→ Task details
Reproduce the following records line for line, without changing anything.

→ Raw data
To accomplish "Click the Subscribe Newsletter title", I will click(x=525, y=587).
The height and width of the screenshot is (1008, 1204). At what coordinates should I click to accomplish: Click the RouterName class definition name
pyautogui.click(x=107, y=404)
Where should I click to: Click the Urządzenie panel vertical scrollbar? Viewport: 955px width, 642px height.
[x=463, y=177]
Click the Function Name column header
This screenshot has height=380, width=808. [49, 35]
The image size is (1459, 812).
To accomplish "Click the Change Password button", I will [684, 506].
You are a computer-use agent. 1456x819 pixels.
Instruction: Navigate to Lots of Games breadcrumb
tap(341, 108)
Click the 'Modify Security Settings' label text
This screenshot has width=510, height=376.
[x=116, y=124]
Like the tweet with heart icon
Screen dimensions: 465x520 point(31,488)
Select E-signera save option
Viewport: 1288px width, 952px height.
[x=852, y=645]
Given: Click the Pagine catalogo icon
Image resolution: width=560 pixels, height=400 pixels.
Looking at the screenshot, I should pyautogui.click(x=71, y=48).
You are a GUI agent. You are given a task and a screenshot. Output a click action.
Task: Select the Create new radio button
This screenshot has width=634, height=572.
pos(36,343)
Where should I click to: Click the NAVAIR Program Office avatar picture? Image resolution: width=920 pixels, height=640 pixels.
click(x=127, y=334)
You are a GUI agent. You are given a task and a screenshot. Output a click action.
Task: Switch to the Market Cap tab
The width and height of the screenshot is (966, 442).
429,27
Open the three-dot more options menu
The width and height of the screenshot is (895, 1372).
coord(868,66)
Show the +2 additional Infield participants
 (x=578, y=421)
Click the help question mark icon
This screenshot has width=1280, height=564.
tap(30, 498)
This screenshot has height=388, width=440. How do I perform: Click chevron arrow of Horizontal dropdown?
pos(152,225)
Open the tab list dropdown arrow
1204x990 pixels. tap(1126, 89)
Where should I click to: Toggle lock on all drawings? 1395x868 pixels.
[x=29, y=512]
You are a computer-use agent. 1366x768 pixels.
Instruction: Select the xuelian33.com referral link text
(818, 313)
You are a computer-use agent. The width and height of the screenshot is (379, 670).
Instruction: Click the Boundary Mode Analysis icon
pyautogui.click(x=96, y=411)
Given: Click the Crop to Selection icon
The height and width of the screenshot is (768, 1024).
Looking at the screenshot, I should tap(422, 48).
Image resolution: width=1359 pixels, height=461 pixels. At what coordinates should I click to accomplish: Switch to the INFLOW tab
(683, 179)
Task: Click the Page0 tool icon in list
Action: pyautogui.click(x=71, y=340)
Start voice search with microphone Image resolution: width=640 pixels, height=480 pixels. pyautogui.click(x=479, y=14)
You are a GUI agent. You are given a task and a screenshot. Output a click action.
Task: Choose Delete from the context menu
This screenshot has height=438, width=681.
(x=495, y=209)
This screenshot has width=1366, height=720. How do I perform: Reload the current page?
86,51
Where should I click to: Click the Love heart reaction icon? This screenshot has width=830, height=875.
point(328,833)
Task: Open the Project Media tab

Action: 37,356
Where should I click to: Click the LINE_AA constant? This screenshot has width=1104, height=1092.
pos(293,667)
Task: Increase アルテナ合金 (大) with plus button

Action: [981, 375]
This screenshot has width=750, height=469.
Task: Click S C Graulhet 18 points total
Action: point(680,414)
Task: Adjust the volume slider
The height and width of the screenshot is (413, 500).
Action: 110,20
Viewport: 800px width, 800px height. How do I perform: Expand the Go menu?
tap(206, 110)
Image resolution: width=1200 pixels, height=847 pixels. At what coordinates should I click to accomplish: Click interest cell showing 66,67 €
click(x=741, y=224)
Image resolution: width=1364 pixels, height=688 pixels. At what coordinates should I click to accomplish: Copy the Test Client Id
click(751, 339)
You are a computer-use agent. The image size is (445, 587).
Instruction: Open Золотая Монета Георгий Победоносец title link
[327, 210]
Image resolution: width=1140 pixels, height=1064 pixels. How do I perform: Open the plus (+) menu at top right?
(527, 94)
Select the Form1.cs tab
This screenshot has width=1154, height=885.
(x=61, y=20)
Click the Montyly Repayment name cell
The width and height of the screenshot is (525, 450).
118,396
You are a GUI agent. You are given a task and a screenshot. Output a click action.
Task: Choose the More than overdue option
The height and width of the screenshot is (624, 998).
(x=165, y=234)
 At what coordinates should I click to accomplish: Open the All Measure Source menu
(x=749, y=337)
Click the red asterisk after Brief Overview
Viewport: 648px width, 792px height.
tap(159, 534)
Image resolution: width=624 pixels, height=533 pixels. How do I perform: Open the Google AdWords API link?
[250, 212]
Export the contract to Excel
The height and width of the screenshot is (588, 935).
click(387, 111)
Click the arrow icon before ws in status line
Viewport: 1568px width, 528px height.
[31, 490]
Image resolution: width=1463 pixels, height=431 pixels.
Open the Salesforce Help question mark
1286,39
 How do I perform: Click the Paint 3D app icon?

→ Full solution
To accomplish "Click the Subscribe Newsletter title", I will click(x=525, y=587).
The height and width of the screenshot is (1008, 1204). At what coordinates should I click to accomplish: Click the RouterName class definition name
pyautogui.click(x=107, y=404)
Where should I click to: Click the Urządzenie panel vertical scrollbar? Viewport: 955px width, 642px height.
[x=463, y=177]
Click the Function Name column header
This screenshot has height=380, width=808. [49, 35]
The image size is (1459, 812).
To accomplish "Click the Change Password button", I will [684, 506].
You are a computer-use agent. 1456x819 pixels.
Instruction: Navigate to Lots of Games breadcrumb
tap(341, 108)
Click the 'Modify Security Settings' label text
This screenshot has width=510, height=376.
[x=116, y=124]
Like the tweet with heart icon
Screen dimensions: 465x520 point(31,488)
Select E-signera save option
Viewport: 1288px width, 952px height.
[x=852, y=645]
Given: Click the Pagine catalogo icon
Image resolution: width=560 pixels, height=400 pixels.
Looking at the screenshot, I should pyautogui.click(x=71, y=48).
You are a GUI agent. You are given a task and a screenshot. Output a click action.
Task: Select the Create new radio button
This screenshot has width=634, height=572.
pos(36,343)
Where should I click to: Click the NAVAIR Program Office avatar picture? Image resolution: width=920 pixels, height=640 pixels.
click(x=127, y=334)
You are a GUI agent. You are given a task and a screenshot. Output a click action.
Task: Switch to the Market Cap tab
The width and height of the screenshot is (966, 442).
429,27
Open the three-dot more options menu
The width and height of the screenshot is (895, 1372).
coord(868,66)
Show the +2 additional Infield participants
 (x=578, y=421)
Click the help question mark icon
This screenshot has width=1280, height=564.
tap(30, 498)
This screenshot has height=388, width=440. How do I perform: Click chevron arrow of Horizontal dropdown?
pos(152,225)
Open the tab list dropdown arrow
1204x990 pixels. tap(1126, 89)
Where should I click to: Toggle lock on all drawings? 1395x868 pixels.
[x=29, y=512]
You are a computer-use agent. 1366x768 pixels.
Instruction: Select the xuelian33.com referral link text
(818, 313)
You are a computer-use agent. The width and height of the screenshot is (379, 670).
Instruction: Click the Boundary Mode Analysis icon
pyautogui.click(x=96, y=411)
Given: Click the Crop to Selection icon
The height and width of the screenshot is (768, 1024).
Looking at the screenshot, I should tap(422, 48).
Image resolution: width=1359 pixels, height=461 pixels. At what coordinates should I click to accomplish: Switch to the INFLOW tab
(683, 179)
Task: Click the Page0 tool icon in list
Action: pyautogui.click(x=71, y=340)
Start voice search with microphone Image resolution: width=640 pixels, height=480 pixels. pyautogui.click(x=479, y=14)
You are a GUI agent. You are given a task and a screenshot. Output a click action.
Task: Choose Delete from the context menu
This screenshot has height=438, width=681.
(x=495, y=209)
This screenshot has width=1366, height=720. How do I perform: Reload the current page?
86,51
Where should I click to: Click the Love heart reaction icon? This screenshot has width=830, height=875.
point(328,833)
Task: Open the Project Media tab

Action: 37,356
Where should I click to: Click the LINE_AA constant? This screenshot has width=1104, height=1092.
pos(293,667)
Task: Increase アルテナ合金 (大) with plus button

Action: [981, 375]
This screenshot has width=750, height=469.
Task: Click S C Graulhet 18 points total
Action: point(680,414)
Task: Adjust the volume slider
The height and width of the screenshot is (413, 500).
Action: 110,20
Viewport: 800px width, 800px height. How do I perform: Expand the Go menu?
tap(206, 110)
Image resolution: width=1200 pixels, height=847 pixels. At what coordinates should I click to accomplish: Click interest cell showing 66,67 €
click(x=741, y=224)
Image resolution: width=1364 pixels, height=688 pixels. At what coordinates should I click to accomplish: Copy the Test Client Id
click(751, 339)
You are a computer-use agent. The image size is (445, 587).
Instruction: Open Золотая Монета Георгий Победоносец title link
[327, 210]
Image resolution: width=1140 pixels, height=1064 pixels. How do I perform: Open the plus (+) menu at top right?
(527, 94)
Select the Form1.cs tab
This screenshot has width=1154, height=885.
(x=61, y=20)
Click the Montyly Repayment name cell
The width and height of the screenshot is (525, 450).
118,396
You are a GUI agent. You are given a task and a screenshot. Output a click action.
Task: Choose the More than overdue option
The height and width of the screenshot is (624, 998).
(x=165, y=234)
 At what coordinates should I click to accomplish: Open the All Measure Source menu
(x=749, y=337)
Click the red asterisk after Brief Overview
Viewport: 648px width, 792px height.
tap(159, 534)
Image resolution: width=624 pixels, height=533 pixels. How do I perform: Open the Google AdWords API link?
[250, 212]
Export the contract to Excel
The height and width of the screenshot is (588, 935).
click(387, 111)
Click the arrow icon before ws in status line
Viewport: 1568px width, 528px height.
[31, 490]
Image resolution: width=1463 pixels, height=431 pixels.
Open the Salesforce Help question mark
1286,39
 How do I perform: Click the Paint 3D app icon?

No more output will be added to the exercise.